A noticeable factor here is the absence of security officials at
public places such as malls, restaurants, departmental stores. Everyone is
expected to behave with appropriate decorum and honesty. The traffic moves very,
very obediently. Even if it is a deserted road at night, a car will wait
patiently till the red signal changes to green. No one will mess with the law.
And yes, they trust you! So, one does feel good about that. Especially when one
can get cheated so easily in some countries (let’s not name them). The calm
exterior of society is a veneer that hides much of bottled rage underneath.
People here greet each other with a somewhat vacuous: “Hi, How’re you doing?”

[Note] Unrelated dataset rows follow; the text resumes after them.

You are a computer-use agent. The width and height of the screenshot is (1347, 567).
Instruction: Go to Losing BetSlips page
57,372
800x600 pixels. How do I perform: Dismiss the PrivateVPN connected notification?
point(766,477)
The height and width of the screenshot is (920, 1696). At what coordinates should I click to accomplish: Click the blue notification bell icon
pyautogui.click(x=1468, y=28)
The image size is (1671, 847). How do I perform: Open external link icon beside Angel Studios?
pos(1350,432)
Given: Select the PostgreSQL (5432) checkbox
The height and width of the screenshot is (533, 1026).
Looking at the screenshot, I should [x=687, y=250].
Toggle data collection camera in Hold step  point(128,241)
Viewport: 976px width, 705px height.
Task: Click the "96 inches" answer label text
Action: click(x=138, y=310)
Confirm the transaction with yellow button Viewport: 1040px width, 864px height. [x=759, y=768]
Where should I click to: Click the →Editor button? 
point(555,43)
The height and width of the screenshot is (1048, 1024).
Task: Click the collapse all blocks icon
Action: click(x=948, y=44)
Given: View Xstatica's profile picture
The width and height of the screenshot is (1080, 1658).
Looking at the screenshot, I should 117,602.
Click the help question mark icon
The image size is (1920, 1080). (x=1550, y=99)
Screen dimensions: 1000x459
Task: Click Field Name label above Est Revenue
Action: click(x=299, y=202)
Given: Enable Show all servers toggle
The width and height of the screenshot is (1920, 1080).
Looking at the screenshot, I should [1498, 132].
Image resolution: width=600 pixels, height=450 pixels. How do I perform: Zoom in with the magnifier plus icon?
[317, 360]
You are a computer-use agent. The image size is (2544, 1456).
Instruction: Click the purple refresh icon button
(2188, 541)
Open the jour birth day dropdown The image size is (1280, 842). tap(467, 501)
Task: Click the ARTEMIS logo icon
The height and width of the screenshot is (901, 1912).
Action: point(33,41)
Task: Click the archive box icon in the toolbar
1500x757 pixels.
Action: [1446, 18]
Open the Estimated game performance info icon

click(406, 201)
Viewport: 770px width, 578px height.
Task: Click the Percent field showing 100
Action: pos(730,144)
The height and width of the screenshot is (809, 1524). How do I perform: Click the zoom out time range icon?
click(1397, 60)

and the equally impersonal answer “Good!” This common interaction underlies:
“I’m not interested in you or your affairs. Stay away.”
Isolation. That’s not really a personal choice. It begins from
childhood, when one is encouraged to fend for oneself. To deal with one’s
problems in the best way one can. Angst is often the underlying, predominant
emotion associated with the growing years. Personal space is jealously guarded,
often at the cost of a close relationship. Parents, siblings, peers and
colleagues are more often than not completely unaware of a looming crisis in the
life of someone close to them. Ditto is the scenario regarding Holmes, his
parents, friends and relatives. None of them can believe someone so “nice” could
have committed such an atrocity.
There are no easy answers to the whys brought about by despicable
acts of violence. The human mind has remained the biggest mystery of nature. But
there is no doubt that our efficient, modern “mechanical” world has less time
for introspection, or for humaneness and better understanding among fellow
beings.
The Colorado incident undeniably points to the fact that society is
becoming increasingly deceptive on the exterior: scratch the surface and the
simmering anger and violence below just wait to erupt.
Indeed, ours is the age of discontent.